The selection of this passage may also have served two purposes. It reinforces the response to the first temptation; live by the word of God. We sometimes miss the other purpose. Jesus is reminding the devil that God is even his God. The Messiah, therefore, is also his superior. He is reminding the devil that he is not in control.
Again, the devil taketh him up into an exceeding high mountain, and sheweth him all the kingdoms of the world, and the glory of them; And saith unto him, All these things will I give thee, if thou wilt fall down and worship me. (Matt 4:8-9)
“Fame. I’m gonna live forever.” It seems most people want to be recognized. We want some degree of fame; some more than others. Even if we never hope to achieve fame for ourselves, we identify with sports figures or entertainers because of their fame. It was with just such fame that the devil then tempted Jesus. What could be more famous than the ruler of the whole world. Alexander had tried it. Julius Caesar had tried it. Napoleon and Hitler would later try.
The devil is a deceiver and has been from the beginning. From the time he deceived Eve until now, he has lied to mankind. He even lies to Jesus. Do you see the subtlety here? I will make you the ruler of the world if you will submit to me. That would make the devil the real ruler.
What the devil forgot was that he was talking to one who wasThe devil may quote scripture if it fits his purpose. already the ruler of the world. He already had all the glory.
But made himself of no reputation, and took upon him the form of a servant, and was made in the likeness of men: And being found in fashion as a man, he humbled himself, and became obedient unto death, even the death of the cross. Wherefore God also hath highly exalted him, and given him a name which is above every name: That at the name of Jesus every knee should bow, of things in heaven, and things in earth, and things under the earth. (Php 2:7-10)
Knowing who he was, Jesus replied with a quote from the Septuagint (Greek) version of Deuteronomy 6:13. “Thou shalt worship the Lord thy God, and him only shalt thou serve.” Again this choice of scripture may contain subtleties we sometimes miss.

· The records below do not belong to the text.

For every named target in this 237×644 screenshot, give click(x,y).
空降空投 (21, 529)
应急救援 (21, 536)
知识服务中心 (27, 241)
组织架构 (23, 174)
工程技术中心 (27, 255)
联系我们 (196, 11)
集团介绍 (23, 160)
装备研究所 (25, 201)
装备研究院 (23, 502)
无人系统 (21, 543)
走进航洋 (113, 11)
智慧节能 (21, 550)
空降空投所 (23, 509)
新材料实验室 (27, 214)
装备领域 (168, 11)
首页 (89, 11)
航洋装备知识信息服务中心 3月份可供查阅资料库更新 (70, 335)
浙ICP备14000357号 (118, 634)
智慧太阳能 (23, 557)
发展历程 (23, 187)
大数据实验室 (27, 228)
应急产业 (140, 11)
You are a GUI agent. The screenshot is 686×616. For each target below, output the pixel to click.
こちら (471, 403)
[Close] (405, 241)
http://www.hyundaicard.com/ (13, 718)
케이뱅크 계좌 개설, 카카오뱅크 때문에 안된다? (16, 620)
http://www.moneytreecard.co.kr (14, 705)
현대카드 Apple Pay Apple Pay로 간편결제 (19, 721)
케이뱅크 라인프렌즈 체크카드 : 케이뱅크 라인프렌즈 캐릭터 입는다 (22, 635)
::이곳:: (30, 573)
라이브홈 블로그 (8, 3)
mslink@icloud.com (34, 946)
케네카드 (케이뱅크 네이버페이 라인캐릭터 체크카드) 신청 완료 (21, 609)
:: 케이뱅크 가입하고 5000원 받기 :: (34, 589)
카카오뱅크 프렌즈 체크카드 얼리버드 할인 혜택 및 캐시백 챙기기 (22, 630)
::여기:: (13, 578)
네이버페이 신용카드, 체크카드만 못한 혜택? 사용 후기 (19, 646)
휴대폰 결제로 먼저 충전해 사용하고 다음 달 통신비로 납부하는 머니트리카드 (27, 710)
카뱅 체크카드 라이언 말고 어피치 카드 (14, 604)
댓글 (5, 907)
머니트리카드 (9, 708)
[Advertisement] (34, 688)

The obvious meaning of the scripture is that Jesus should not worship the devil because only God is worthy of worship. Below that, however, Jesus may be reiterating that he is the Messiah; he is God. Also it reinforces that the devil should also be worshipping God. Ultimately, by the use of this scripture Jesus is telling the devil that he will not worship him because the devil should be worshipping Jesus.
There are some people who say that Jesus never claimed to be divine. Others say we should not pray to Jesus but to God only. In his responses from the book of Deuteronomy, Jesus is telling the devil, and us, that he is claiming divinity. He is the Son of God. As such he is worthy of or praise, and we can even pray to him.
Jesus may have started his temptation with a fast. But in another sense of the word, he was fast in his response to temptation. The only way we can be that fast is to familiarize ourselves with scripture. Then we can answer the devil the way Jesus did.